(Stored data)
******
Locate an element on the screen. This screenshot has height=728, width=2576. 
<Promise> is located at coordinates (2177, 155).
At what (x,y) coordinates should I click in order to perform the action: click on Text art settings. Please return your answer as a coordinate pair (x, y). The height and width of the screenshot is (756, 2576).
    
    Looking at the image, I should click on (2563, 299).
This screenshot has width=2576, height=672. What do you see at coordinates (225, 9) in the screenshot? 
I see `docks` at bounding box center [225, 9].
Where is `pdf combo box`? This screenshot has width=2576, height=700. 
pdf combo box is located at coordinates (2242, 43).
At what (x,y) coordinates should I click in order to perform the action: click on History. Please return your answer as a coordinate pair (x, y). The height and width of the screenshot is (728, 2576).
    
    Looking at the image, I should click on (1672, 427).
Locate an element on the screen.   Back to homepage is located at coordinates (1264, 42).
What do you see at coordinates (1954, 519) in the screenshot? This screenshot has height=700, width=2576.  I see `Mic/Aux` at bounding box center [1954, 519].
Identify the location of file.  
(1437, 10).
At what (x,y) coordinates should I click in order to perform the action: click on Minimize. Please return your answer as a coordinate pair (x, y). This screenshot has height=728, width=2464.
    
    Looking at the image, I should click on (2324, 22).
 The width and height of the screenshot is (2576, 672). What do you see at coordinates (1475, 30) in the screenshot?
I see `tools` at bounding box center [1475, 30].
******
*Required work*
Edit the lines above so that "coordinate pair" becomes "point" everywhere it appears. Leave everything else unchanged.

*Complete output*
Locate an element on the screen. This screenshot has height=728, width=2576. 
<Promise> is located at coordinates (2177, 155).
At what (x,y) coordinates should I click in order to perform the action: click on Text art settings. Please return your answer as a point (x, y). The height and width of the screenshot is (756, 2576).
    
    Looking at the image, I should click on (2563, 299).
This screenshot has width=2576, height=672. What do you see at coordinates (225, 9) in the screenshot? 
I see `docks` at bounding box center [225, 9].
Where is `pdf combo box`? This screenshot has width=2576, height=700. 
pdf combo box is located at coordinates (2242, 43).
At what (x,y) coordinates should I click in order to perform the action: click on History. Please return your answer as a point (x, y). The height and width of the screenshot is (728, 2576).
    
    Looking at the image, I should click on (1672, 427).
Locate an element on the screen.   Back to homepage is located at coordinates (1264, 42).
What do you see at coordinates (1954, 519) in the screenshot? This screenshot has height=700, width=2576.  I see `Mic/Aux` at bounding box center [1954, 519].
Identify the location of file.  
(1437, 10).
At what (x,y) coordinates should I click in order to perform the action: click on Minimize. Please return your answer as a point (x, y). This screenshot has height=728, width=2464.
    
    Looking at the image, I should click on (2324, 22).
 The width and height of the screenshot is (2576, 672). What do you see at coordinates (1475, 30) in the screenshot?
I see `tools` at bounding box center [1475, 30].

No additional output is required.